Long Reach-football coach Pete Hughes thinks the first-year Lightning will be battling for a county championship in a season or two.

He should know. Hughes has been successful as a player and a coach wherever he's been.

As a player, the football team at Division II Valley City (N.D.) State University went 36-4 during his four years and made the national playoffs twice. Hughes, a four-time all-league pick at strong safety, was named an All-American his senior year.

He was then head coach for four years at Finley-Sharon High School, about 60 miles from Valley City, where his teams compiled a 30-6 record in a turn-around for a program that had been 24-39. Hughes was named Class B North Dakota Coach of the Year in 1985.

"I was especially proud to win the Coach of the Year award, because I was probably the only black coach in North Dakota," said Hughes, who was born in Baltimore and graduated from Woodlawn High School.

Moving back east, he was for the last 10 years defensive coach at Hammond High, which has had one of the county's most consistent winning programs, as well.

So far, Long Reach has won its first game against River Hill and narrowly lost to an older Mount Hebron team, 9-3, the second game of the season.

The personable Hughes said successful programs are built upon a family atmosphere in which the staff enjoys working with each other and the players enjoy working with the staff.

And the next most important building block is a good weight-lifting program.

"It starts in the weight room, because that's where you build confidence," Hughes said.

His team needs that confidence, because Long Reach has no senior class, and only 10 of the 26 varsity players have played organized football before. "It's like a junior varsity team," he said.

Assembling a staff and organizing the team have provided the greatest challenges for Hughes.

He has spent countless hours off the field talking with parents and boosters, working in the weight room with players, dealing with equipment and planning practice schedules. He even put together a 30-page football program by himself.

After 10 years as a defensive coordinator, he forgot how many more things a head coach is responsible for.

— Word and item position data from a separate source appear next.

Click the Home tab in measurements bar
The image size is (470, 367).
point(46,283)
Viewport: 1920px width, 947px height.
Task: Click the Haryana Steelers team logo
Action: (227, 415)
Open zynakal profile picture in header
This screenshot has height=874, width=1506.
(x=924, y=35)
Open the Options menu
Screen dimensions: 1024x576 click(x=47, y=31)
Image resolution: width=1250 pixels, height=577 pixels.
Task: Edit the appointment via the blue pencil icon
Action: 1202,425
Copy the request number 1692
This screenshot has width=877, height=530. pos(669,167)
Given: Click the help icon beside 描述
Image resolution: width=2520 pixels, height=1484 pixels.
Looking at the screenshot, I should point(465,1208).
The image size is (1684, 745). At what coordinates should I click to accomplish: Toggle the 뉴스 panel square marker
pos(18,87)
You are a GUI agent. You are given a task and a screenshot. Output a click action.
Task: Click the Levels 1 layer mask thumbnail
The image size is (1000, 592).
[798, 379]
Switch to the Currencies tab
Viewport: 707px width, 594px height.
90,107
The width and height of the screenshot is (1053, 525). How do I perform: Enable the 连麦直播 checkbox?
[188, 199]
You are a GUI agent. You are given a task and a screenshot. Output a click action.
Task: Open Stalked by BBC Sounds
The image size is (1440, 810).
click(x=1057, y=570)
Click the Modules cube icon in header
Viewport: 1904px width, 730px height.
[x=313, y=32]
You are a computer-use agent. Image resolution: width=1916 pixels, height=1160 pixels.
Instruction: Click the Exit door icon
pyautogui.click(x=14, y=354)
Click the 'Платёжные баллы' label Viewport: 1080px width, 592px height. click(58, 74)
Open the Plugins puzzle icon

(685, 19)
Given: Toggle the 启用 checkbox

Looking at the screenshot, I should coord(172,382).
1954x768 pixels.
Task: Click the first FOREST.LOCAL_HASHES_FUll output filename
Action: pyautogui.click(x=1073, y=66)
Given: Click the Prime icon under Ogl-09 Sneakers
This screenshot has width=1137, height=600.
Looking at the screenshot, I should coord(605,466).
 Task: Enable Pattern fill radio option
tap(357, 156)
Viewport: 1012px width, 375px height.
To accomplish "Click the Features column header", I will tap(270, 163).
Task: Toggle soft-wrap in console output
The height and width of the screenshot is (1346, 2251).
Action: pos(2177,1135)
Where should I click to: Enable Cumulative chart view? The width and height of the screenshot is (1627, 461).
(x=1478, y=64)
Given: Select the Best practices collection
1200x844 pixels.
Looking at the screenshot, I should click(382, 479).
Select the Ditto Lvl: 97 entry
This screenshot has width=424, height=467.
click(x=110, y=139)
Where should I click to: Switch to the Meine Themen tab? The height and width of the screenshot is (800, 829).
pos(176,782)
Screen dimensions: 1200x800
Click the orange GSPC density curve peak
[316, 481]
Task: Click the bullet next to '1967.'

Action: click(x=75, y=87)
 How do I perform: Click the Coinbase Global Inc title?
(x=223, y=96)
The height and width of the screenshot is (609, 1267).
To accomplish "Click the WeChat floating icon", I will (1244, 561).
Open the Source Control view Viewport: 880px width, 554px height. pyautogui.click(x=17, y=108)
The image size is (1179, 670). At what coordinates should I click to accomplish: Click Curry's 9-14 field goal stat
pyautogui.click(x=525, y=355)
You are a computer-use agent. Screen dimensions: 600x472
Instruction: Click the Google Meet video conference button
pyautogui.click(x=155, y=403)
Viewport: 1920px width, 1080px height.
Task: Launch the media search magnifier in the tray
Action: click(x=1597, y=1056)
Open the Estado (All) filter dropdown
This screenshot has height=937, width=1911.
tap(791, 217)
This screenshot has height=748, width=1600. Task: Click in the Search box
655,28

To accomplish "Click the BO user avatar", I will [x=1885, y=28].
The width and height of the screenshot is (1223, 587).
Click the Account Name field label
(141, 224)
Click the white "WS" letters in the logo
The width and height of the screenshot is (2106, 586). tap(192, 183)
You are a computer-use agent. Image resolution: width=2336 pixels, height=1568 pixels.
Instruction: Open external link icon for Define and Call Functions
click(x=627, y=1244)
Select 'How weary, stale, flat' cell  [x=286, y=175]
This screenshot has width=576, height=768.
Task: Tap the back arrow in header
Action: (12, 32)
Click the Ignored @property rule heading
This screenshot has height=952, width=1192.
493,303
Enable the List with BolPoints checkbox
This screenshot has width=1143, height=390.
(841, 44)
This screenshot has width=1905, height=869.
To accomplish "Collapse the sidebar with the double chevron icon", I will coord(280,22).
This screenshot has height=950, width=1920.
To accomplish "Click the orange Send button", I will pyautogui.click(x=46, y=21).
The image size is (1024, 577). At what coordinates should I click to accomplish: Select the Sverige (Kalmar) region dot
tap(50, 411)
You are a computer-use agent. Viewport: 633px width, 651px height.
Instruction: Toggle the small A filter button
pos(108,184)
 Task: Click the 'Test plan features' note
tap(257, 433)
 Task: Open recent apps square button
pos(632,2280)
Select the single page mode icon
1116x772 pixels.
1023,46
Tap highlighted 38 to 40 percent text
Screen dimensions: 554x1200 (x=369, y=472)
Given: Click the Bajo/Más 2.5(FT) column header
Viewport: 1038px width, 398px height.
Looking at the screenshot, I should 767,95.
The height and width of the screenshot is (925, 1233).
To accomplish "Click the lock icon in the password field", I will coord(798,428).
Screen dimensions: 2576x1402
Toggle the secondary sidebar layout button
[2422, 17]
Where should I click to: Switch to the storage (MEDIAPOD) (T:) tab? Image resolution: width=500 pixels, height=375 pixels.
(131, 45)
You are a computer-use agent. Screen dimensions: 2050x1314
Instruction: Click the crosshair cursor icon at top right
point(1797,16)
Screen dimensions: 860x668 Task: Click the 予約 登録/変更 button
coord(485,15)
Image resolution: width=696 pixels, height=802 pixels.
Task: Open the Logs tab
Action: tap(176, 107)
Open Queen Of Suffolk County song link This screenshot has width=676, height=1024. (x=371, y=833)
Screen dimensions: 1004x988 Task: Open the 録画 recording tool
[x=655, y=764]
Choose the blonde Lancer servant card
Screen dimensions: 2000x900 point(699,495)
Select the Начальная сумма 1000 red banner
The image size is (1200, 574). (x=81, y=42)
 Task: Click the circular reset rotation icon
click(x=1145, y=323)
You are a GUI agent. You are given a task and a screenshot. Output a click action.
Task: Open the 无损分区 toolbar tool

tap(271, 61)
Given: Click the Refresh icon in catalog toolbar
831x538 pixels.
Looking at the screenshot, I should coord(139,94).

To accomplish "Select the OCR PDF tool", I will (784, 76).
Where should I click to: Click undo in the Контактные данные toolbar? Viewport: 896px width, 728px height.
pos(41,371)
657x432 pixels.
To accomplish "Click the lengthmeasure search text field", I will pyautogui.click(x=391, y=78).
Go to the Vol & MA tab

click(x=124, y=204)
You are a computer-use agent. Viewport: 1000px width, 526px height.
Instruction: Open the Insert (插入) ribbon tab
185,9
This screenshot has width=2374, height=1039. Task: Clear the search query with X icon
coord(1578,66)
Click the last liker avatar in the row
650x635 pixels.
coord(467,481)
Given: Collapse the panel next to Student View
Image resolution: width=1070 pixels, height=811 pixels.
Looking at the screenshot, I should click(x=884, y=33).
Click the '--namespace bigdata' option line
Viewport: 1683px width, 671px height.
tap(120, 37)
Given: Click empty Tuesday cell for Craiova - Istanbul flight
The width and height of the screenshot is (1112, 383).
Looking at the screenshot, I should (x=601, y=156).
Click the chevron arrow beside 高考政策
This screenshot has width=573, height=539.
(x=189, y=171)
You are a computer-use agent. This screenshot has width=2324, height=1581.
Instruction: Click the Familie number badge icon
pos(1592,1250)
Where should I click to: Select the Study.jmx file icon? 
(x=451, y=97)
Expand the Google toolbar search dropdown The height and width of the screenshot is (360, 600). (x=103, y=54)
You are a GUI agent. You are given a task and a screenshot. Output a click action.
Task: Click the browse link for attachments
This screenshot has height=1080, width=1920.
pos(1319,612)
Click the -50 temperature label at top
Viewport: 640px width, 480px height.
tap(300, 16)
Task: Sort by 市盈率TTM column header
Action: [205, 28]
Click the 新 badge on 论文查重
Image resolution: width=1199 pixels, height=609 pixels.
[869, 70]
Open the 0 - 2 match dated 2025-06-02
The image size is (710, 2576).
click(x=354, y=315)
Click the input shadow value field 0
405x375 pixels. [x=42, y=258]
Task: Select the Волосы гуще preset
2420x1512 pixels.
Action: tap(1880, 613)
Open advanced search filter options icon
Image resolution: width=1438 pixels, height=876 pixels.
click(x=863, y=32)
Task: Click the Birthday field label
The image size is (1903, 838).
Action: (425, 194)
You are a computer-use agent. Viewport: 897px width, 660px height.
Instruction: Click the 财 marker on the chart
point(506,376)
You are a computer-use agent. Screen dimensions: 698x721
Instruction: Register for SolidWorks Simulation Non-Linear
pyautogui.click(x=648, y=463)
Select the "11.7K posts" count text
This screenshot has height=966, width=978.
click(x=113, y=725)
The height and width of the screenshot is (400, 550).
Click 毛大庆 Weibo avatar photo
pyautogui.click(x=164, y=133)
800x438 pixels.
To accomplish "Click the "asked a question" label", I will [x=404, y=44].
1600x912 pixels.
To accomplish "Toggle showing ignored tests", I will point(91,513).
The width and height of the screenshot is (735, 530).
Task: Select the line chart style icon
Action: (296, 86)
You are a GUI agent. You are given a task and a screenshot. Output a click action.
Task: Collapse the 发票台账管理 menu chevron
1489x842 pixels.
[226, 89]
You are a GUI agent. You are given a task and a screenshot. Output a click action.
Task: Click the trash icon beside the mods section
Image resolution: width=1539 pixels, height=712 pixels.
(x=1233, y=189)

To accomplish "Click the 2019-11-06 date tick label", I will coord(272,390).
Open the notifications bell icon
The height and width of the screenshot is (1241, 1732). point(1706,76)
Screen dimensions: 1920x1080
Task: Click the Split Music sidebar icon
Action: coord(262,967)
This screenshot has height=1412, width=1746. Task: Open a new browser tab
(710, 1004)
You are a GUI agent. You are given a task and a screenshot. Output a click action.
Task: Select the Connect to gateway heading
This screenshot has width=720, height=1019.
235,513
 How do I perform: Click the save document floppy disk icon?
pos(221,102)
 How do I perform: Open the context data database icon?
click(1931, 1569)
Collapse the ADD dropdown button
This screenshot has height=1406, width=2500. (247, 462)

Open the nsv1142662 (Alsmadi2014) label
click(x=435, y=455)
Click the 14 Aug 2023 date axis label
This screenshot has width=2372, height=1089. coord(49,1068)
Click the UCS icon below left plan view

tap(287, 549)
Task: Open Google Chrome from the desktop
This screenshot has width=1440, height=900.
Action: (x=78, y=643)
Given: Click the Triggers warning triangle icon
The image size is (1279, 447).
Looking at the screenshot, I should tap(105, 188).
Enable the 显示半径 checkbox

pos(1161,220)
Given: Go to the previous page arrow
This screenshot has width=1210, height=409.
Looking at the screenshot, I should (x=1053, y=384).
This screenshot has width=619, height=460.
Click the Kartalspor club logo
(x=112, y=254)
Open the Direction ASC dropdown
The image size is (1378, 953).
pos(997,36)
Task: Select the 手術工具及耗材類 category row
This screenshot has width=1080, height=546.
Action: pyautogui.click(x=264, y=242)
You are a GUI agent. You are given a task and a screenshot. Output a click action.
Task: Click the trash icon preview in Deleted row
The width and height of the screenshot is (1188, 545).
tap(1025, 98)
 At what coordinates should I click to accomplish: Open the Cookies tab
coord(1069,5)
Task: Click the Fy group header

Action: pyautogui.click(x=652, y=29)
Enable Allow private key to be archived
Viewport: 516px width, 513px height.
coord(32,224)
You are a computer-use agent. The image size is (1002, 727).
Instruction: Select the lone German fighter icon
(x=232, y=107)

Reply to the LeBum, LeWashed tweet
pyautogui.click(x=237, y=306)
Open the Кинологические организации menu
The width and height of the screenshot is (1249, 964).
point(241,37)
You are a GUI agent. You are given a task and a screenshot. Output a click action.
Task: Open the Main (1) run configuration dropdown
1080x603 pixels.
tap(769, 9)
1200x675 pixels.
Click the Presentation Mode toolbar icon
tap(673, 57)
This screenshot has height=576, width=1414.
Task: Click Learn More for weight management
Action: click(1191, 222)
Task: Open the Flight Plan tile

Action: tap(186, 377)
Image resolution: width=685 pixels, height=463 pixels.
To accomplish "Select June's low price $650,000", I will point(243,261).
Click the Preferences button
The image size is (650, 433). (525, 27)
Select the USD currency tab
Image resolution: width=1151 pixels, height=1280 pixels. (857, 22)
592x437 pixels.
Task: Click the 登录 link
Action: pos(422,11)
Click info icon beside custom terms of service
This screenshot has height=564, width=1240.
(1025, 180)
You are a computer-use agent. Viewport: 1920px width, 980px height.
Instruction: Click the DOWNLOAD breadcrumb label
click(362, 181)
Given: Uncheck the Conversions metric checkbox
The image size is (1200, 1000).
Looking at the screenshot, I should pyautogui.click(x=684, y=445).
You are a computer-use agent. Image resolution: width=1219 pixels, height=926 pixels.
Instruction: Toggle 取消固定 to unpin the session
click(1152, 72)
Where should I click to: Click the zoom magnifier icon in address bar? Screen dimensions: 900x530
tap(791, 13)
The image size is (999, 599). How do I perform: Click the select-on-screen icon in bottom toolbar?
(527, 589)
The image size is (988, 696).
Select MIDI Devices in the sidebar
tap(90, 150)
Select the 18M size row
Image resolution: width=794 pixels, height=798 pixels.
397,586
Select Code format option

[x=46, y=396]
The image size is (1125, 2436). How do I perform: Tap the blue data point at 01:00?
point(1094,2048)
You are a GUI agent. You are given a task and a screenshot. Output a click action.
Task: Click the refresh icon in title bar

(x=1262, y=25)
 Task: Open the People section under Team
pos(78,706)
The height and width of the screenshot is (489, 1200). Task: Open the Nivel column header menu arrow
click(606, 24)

"It's an overwhelming experience, getting a staff together. I haven't seen my wife [Donna] much lately," he said. "But she came to the opening game, her first game in eight years, and she wanted a Long Reach hat and shirt, so she's getting into it now."

In the season's third week, he's enjoying the actual coaching part of the job. He's the defensive coordinator, and Ed Ashwell, the former Glenelg head coach, runs the offense. Former Howard head coach Joe Thomas is the JV coach.

You would never guess it by his mild manner off the field -- he teaches physical education and health at Long Reach -- but on game days, Hughes transforms into the classic football coach.

"I'm a Jekyll and Hyde. You could say I'm an intense perfectionist, a student of the game. This opportunity means a lot. It's a chance to start a new tradition."

Hughes feels secure with his ability, or he wouldn't have assembled a coaching staff that includes two former head coaches.

"There might be some doubts around the county about me, but I'm ready to prove myself," he said. "There are some great coaches here in Howard County.

"I was happy at Hammond and was waiting for the right opportunity, or for coach [Joe] Russo to retire. It didn't feel like I'd been there 10 years."

Russo, Hammond's coach since that school opened in 1976, said: "Pete deserved the Long Reach job. He's a good coach and a hard worker and will do a good job."

Hughes also was a successful track coach at Hammond. His indoor girls teams won three county titles, two regionals and one state championship. His outdoor boys teams won two county and two regional titles.

Hughes turns 40 on Oct. 8, but he looks much younger. He keeps in shape with a regimen of weightlifting and racquetball, and he plays for the Columbia Cardinals, an over-30 baseball team.

He played football and baseball at Woodlawn High before attending Valley City State. Former Howard High fullback John Overbey was his college roommate.